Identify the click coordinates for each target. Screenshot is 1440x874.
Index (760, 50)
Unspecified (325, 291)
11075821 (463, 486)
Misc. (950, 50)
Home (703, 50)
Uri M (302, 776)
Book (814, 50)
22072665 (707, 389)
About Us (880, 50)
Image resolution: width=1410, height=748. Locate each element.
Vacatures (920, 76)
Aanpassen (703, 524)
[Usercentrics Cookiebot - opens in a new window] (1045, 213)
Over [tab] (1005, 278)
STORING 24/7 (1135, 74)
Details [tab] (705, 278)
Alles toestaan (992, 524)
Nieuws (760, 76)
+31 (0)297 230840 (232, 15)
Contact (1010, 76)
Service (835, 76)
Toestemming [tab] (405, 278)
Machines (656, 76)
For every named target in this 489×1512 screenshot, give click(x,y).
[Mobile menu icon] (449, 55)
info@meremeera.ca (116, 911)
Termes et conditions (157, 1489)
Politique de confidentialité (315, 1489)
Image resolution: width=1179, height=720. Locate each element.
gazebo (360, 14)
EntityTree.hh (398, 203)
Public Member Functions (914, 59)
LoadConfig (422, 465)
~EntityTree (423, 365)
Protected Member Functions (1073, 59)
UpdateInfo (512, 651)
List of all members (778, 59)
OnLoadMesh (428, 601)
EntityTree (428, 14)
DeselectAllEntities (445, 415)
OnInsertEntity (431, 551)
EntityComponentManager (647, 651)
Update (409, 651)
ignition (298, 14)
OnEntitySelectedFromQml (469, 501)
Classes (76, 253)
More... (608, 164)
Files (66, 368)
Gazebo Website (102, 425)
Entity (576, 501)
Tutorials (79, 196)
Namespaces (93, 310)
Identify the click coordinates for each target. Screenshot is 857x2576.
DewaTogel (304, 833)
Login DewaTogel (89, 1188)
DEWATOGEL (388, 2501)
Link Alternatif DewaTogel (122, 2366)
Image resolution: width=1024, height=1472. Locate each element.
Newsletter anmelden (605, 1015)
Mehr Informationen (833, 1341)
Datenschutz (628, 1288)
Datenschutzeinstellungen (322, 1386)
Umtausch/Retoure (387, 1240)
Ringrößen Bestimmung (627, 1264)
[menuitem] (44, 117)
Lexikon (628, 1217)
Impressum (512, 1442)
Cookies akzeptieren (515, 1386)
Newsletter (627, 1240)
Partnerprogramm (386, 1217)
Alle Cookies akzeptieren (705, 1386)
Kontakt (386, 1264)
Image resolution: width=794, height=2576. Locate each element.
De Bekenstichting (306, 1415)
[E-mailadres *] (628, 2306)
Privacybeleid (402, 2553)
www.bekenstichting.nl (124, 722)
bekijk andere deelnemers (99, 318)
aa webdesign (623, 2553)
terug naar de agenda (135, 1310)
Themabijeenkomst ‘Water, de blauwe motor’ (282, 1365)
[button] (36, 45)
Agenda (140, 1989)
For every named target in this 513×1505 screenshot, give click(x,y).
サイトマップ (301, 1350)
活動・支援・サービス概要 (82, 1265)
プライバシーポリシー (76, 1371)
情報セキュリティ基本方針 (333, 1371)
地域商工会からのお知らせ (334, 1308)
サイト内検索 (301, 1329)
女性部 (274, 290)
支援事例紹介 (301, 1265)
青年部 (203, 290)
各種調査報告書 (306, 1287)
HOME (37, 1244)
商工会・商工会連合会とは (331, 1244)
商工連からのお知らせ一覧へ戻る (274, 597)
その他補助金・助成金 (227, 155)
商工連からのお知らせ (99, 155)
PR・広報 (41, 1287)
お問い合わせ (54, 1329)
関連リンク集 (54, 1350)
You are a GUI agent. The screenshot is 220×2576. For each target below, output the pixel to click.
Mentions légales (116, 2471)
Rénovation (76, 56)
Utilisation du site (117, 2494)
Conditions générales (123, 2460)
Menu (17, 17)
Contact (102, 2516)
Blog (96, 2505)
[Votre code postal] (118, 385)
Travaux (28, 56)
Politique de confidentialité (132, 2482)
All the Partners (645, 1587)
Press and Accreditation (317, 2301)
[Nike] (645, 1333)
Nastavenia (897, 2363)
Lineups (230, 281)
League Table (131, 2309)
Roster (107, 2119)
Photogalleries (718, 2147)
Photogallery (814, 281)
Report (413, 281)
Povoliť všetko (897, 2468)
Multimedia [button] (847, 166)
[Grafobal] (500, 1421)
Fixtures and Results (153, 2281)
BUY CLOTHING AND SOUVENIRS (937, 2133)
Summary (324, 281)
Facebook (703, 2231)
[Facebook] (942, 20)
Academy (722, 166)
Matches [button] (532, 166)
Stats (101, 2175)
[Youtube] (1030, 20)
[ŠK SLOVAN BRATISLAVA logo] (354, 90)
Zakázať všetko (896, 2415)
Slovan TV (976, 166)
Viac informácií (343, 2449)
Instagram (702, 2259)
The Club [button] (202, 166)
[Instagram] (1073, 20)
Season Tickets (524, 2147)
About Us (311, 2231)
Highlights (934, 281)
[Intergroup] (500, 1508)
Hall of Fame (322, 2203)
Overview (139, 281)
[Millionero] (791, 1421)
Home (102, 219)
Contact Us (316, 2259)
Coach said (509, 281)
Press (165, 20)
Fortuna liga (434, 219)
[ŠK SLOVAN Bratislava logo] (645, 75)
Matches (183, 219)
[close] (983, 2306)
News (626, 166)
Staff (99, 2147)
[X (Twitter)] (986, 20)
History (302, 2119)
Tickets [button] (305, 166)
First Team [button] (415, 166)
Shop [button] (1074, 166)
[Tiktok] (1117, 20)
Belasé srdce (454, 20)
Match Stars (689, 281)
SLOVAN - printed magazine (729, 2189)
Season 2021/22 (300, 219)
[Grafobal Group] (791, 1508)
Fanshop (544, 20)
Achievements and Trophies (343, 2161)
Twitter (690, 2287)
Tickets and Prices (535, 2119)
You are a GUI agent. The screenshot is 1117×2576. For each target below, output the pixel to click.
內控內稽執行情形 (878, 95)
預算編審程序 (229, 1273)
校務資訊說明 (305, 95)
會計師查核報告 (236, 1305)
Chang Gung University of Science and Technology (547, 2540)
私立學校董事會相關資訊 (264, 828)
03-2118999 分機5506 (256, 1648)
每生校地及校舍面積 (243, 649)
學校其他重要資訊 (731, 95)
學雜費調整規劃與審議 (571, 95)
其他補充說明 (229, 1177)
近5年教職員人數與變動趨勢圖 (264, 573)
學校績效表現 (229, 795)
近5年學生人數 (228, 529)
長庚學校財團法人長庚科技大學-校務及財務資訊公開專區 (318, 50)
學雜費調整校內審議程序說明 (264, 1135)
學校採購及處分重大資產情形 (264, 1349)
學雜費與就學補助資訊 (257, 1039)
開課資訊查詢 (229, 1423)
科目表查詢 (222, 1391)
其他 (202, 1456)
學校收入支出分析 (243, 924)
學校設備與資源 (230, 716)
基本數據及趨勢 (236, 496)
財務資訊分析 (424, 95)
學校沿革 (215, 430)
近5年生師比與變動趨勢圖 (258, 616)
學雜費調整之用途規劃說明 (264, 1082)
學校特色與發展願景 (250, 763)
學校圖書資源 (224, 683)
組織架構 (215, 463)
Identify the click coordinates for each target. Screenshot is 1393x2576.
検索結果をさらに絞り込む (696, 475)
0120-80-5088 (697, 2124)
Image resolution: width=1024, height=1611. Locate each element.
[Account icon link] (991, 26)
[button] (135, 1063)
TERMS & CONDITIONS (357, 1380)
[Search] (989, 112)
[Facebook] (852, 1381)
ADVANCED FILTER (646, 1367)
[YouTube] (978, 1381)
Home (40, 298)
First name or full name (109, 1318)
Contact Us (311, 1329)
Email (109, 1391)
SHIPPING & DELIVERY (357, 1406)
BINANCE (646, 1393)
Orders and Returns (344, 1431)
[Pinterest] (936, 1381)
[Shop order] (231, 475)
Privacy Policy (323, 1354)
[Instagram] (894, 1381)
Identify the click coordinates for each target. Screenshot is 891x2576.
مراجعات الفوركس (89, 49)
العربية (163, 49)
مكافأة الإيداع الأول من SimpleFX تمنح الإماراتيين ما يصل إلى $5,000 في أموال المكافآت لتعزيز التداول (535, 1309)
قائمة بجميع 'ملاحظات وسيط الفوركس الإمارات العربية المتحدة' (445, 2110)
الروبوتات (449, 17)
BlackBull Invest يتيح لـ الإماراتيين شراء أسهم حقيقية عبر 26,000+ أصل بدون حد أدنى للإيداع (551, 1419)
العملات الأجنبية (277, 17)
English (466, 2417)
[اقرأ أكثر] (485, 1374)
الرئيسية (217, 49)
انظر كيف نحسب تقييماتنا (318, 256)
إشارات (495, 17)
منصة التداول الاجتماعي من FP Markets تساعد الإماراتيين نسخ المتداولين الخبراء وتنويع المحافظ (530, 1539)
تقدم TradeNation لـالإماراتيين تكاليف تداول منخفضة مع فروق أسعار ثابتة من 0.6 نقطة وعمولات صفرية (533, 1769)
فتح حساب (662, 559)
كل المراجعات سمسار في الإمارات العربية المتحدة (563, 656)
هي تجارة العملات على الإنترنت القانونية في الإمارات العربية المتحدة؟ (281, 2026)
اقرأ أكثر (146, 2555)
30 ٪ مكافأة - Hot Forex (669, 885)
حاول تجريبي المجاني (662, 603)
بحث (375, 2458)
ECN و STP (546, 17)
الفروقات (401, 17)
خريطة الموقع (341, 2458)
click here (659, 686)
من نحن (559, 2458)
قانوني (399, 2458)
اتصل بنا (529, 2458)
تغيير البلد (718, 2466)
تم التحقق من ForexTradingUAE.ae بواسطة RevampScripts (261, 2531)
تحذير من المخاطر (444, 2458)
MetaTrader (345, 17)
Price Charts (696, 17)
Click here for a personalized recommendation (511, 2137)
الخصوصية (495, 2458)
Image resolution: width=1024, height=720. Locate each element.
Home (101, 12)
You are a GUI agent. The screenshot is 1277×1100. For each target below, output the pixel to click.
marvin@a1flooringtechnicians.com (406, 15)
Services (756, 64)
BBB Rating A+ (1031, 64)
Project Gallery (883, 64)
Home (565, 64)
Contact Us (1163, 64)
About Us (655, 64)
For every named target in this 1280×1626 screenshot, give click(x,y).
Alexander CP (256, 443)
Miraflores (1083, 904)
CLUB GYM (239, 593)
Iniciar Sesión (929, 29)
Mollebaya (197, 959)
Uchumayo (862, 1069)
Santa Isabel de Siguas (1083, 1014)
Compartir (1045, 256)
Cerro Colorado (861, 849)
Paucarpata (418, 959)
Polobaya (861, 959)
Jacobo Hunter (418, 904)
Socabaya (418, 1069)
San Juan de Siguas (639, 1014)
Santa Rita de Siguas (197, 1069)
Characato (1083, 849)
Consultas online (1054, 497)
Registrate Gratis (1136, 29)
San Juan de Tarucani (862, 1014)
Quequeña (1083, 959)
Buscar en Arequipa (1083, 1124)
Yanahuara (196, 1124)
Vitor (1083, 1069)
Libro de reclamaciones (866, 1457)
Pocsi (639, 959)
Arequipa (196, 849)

+===+

▶ **Description of the task**
Rewrite the lines above from the line with "قائمة بجميع 'ملاحظات" to the line with "Price Charts (696, 17)", both included, multiplying each coordinate in the answers by 0.5 and rounding to a whole number, with halves rounded up. Keep the rest of each line unchanged, and give only these lines.

▶ **Written response**
قائمة بجميع 'ملاحظات وسيط الفوركس الإمارات العربية المتحدة' (223, 1055)
الروبوتات (225, 9)
BlackBull Invest يتيح لـ الإماراتيين شراء أسهم حقيقية عبر 26,000+ أصل بدون حد أدنى للإيداع (276, 710)
العملات الأجنبية (139, 9)
English (233, 1209)
[اقرأ أكثر] (243, 687)
الرئيسية (109, 25)
انظر كيف نحسب تقييماتنا (159, 128)
إشارات (248, 9)
منصة التداول الاجتماعي من FP Markets تساعد الإماراتيين نسخ المتداولين الخبراء وتنويع المحافظ (265, 770)
تقدم TradeNation لـالإماراتيين تكاليف تداول منخفضة مع فروق أسعار ثابتة من 0.6 نقطة وعمولات صفرية (267, 885)
فتح حساب (331, 280)
كل المراجعات سمسار في الإمارات العربية المتحدة (282, 328)
هي تجارة العملات على الإنترنت القانونية في الإمارات العربية المتحدة؟ (141, 1013)
اقرأ أكثر (73, 1278)
30 ٪ مكافأة - Hot Forex (335, 443)
حاول تجريبي المجاني (331, 302)
بحث (188, 1229)
ECN و STP (273, 9)
الفروقات (201, 9)
خريطة الموقع (171, 1229)
click here (330, 343)
من نحن (280, 1229)
قانوني (200, 1229)
اتصل بنا (265, 1229)
تغيير البلد (359, 1233)
تم التحقق من ForexTradingUAE.ae بواسطة RevampScripts (131, 1266)
تحذير من المخاطر (222, 1229)
MetaTrader (173, 9)
Price Charts (348, 9)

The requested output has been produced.